## What you should do
What's needed is a full, exact retyping of the records.

[Dataset entries]
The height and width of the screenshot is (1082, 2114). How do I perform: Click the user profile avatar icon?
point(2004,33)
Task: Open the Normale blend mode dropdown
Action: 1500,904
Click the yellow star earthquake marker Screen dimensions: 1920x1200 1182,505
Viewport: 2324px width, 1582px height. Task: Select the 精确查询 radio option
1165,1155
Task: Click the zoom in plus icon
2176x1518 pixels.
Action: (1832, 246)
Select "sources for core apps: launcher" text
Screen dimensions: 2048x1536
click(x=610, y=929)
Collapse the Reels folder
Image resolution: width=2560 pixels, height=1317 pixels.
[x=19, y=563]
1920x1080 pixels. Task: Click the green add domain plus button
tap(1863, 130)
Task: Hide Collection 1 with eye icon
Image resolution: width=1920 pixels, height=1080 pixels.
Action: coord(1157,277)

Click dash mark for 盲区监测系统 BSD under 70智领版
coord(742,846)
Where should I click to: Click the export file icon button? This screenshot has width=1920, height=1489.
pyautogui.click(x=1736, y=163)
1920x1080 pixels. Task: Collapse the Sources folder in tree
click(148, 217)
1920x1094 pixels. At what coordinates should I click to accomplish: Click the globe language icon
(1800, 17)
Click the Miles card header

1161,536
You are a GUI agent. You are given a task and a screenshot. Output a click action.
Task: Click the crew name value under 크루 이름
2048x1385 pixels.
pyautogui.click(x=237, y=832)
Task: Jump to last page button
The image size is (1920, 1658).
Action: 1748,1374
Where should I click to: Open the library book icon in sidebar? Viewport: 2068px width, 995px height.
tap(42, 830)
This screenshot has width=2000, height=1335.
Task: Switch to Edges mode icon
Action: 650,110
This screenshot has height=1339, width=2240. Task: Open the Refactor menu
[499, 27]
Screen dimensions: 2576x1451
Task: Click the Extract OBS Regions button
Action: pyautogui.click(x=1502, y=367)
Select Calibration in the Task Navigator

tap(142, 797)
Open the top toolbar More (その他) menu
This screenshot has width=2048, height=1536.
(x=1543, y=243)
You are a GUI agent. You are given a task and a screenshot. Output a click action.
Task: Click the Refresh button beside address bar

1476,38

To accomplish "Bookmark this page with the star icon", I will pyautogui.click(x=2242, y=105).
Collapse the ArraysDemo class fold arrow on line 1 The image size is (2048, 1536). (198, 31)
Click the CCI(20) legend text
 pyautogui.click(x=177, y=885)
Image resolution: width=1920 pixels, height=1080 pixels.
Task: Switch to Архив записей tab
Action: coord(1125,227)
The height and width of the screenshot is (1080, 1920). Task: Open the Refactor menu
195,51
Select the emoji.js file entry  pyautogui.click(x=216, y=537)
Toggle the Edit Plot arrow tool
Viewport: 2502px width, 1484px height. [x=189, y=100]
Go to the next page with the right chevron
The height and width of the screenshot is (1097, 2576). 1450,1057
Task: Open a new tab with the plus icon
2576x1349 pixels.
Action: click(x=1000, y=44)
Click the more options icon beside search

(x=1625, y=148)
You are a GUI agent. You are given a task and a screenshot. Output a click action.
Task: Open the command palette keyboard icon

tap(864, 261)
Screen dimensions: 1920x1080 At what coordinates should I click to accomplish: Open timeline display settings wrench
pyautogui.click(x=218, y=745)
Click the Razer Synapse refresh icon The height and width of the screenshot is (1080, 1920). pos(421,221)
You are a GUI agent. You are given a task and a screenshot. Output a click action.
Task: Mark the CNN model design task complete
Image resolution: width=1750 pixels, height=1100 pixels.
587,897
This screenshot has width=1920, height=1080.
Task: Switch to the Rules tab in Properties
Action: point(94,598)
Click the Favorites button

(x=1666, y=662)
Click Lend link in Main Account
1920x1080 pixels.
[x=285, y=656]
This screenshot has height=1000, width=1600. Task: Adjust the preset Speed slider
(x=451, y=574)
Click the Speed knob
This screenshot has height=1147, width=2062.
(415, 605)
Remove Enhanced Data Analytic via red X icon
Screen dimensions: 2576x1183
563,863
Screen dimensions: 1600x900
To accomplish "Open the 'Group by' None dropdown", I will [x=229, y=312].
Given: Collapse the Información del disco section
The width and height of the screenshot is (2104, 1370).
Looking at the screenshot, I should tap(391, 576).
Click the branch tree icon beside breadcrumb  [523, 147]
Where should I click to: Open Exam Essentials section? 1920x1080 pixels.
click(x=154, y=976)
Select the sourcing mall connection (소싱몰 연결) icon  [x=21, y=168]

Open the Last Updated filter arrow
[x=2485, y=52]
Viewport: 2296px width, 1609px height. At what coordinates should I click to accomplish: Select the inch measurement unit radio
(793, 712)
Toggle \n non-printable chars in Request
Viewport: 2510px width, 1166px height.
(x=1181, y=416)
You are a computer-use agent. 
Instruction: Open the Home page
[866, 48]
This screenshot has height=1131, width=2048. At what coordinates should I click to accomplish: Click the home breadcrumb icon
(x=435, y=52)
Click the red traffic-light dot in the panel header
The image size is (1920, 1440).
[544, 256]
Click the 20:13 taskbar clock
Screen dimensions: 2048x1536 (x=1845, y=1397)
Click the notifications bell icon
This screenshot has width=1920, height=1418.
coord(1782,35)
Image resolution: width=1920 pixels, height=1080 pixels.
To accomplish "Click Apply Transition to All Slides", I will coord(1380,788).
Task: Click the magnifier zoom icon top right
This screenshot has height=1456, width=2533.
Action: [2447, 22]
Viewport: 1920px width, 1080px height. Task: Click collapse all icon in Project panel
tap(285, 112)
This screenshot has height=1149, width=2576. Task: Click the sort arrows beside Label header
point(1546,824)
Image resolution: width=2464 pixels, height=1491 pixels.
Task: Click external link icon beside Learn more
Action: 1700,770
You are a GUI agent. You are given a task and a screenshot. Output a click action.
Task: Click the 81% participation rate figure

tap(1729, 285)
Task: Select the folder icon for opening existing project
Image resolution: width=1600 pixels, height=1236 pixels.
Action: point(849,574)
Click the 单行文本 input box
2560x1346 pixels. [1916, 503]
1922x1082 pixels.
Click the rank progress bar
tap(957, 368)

## Task response
The height and width of the screenshot is (1082, 2114). How do I perform: Click the user profile avatar icon?
point(2004,33)
Task: Open the Normale blend mode dropdown
Action: 1500,904
Click the yellow star earthquake marker Screen dimensions: 1920x1200 1182,505
Viewport: 2324px width, 1582px height. Task: Select the 精确查询 radio option
1165,1155
Task: Click the zoom in plus icon
2176x1518 pixels.
Action: (1832, 246)
Select "sources for core apps: launcher" text
Screen dimensions: 2048x1536
click(x=610, y=929)
Collapse the Reels folder
Image resolution: width=2560 pixels, height=1317 pixels.
[x=19, y=563]
1920x1080 pixels. Task: Click the green add domain plus button
tap(1863, 130)
Task: Hide Collection 1 with eye icon
Image resolution: width=1920 pixels, height=1080 pixels.
Action: coord(1157,277)

Click dash mark for 盲区监测系统 BSD under 70智领版
coord(742,846)
Where should I click to: Click the export file icon button? This screenshot has width=1920, height=1489.
pyautogui.click(x=1736, y=163)
1920x1080 pixels. Task: Collapse the Sources folder in tree
click(148, 217)
1920x1094 pixels. At what coordinates should I click to accomplish: Click the globe language icon
(1800, 17)
Click the Miles card header

1161,536
You are a GUI agent. You are given a task and a screenshot. Output a click action.
Task: Click the crew name value under 크루 이름
2048x1385 pixels.
pyautogui.click(x=237, y=832)
Task: Jump to last page button
The image size is (1920, 1658).
Action: 1748,1374
Where should I click to: Open the library book icon in sidebar? Viewport: 2068px width, 995px height.
tap(42, 830)
This screenshot has width=2000, height=1335.
Task: Switch to Edges mode icon
Action: 650,110
This screenshot has height=1339, width=2240. Task: Open the Refactor menu
[499, 27]
Screen dimensions: 2576x1451
Task: Click the Extract OBS Regions button
Action: pyautogui.click(x=1502, y=367)
Select Calibration in the Task Navigator

tap(142, 797)
Open the top toolbar More (その他) menu
This screenshot has width=2048, height=1536.
(x=1543, y=243)
You are a GUI agent. You are given a task and a screenshot. Output a click action.
Task: Click the Refresh button beside address bar

1476,38

To accomplish "Bookmark this page with the star icon", I will pyautogui.click(x=2242, y=105).
Collapse the ArraysDemo class fold arrow on line 1 The image size is (2048, 1536). (198, 31)
Click the CCI(20) legend text
 pyautogui.click(x=177, y=885)
Image resolution: width=1920 pixels, height=1080 pixels.
Task: Switch to Архив записей tab
Action: coord(1125,227)
The height and width of the screenshot is (1080, 1920). Task: Open the Refactor menu
195,51
Select the emoji.js file entry  pyautogui.click(x=216, y=537)
Toggle the Edit Plot arrow tool
Viewport: 2502px width, 1484px height. [x=189, y=100]
Go to the next page with the right chevron
The height and width of the screenshot is (1097, 2576). 1450,1057
Task: Open a new tab with the plus icon
2576x1349 pixels.
Action: click(x=1000, y=44)
Click the more options icon beside search

(x=1625, y=148)
You are a GUI agent. You are given a task and a screenshot. Output a click action.
Task: Open the command palette keyboard icon

tap(864, 261)
Screen dimensions: 1920x1080 At what coordinates should I click to accomplish: Open timeline display settings wrench
pyautogui.click(x=218, y=745)
Click the Razer Synapse refresh icon The height and width of the screenshot is (1080, 1920). pos(421,221)
You are a GUI agent. You are given a task and a screenshot. Output a click action.
Task: Mark the CNN model design task complete
Image resolution: width=1750 pixels, height=1100 pixels.
587,897
This screenshot has width=1920, height=1080.
Task: Switch to the Rules tab in Properties
Action: point(94,598)
Click the Favorites button

(x=1666, y=662)
Click Lend link in Main Account
1920x1080 pixels.
[x=285, y=656]
This screenshot has height=1000, width=1600. Task: Adjust the preset Speed slider
(x=451, y=574)
Click the Speed knob
This screenshot has height=1147, width=2062.
(415, 605)
Remove Enhanced Data Analytic via red X icon
Screen dimensions: 2576x1183
563,863
Screen dimensions: 1600x900
To accomplish "Open the 'Group by' None dropdown", I will [x=229, y=312].
Given: Collapse the Información del disco section
The width and height of the screenshot is (2104, 1370).
Looking at the screenshot, I should tap(391, 576).
Click the branch tree icon beside breadcrumb  [523, 147]
Where should I click to: Open Exam Essentials section? 1920x1080 pixels.
click(x=154, y=976)
Select the sourcing mall connection (소싱몰 연결) icon  [x=21, y=168]

Open the Last Updated filter arrow
[x=2485, y=52]
Viewport: 2296px width, 1609px height. At what coordinates should I click to accomplish: Select the inch measurement unit radio
(793, 712)
Toggle \n non-printable chars in Request
Viewport: 2510px width, 1166px height.
(x=1181, y=416)
You are a computer-use agent. 
Instruction: Open the Home page
[866, 48]
This screenshot has height=1131, width=2048. At what coordinates should I click to accomplish: Click the home breadcrumb icon
(x=435, y=52)
Click the red traffic-light dot in the panel header
The image size is (1920, 1440).
[544, 256]
Click the 20:13 taskbar clock
Screen dimensions: 2048x1536 (x=1845, y=1397)
Click the notifications bell icon
This screenshot has width=1920, height=1418.
coord(1782,35)
Image resolution: width=1920 pixels, height=1080 pixels.
To accomplish "Click Apply Transition to All Slides", I will coord(1380,788).
Task: Click the magnifier zoom icon top right
This screenshot has height=1456, width=2533.
Action: [2447, 22]
Viewport: 1920px width, 1080px height. Task: Click collapse all icon in Project panel
tap(285, 112)
This screenshot has height=1149, width=2576. Task: Click the sort arrows beside Label header
point(1546,824)
Image resolution: width=2464 pixels, height=1491 pixels.
Task: Click external link icon beside Learn more
Action: 1700,770
You are a GUI agent. You are given a task and a screenshot. Output a click action.
Task: Click the 81% participation rate figure

tap(1729, 285)
Task: Select the folder icon for opening existing project
Image resolution: width=1600 pixels, height=1236 pixels.
Action: point(849,574)
Click the 单行文本 input box
2560x1346 pixels. [1916, 503]
1922x1082 pixels.
Click the rank progress bar
tap(957, 368)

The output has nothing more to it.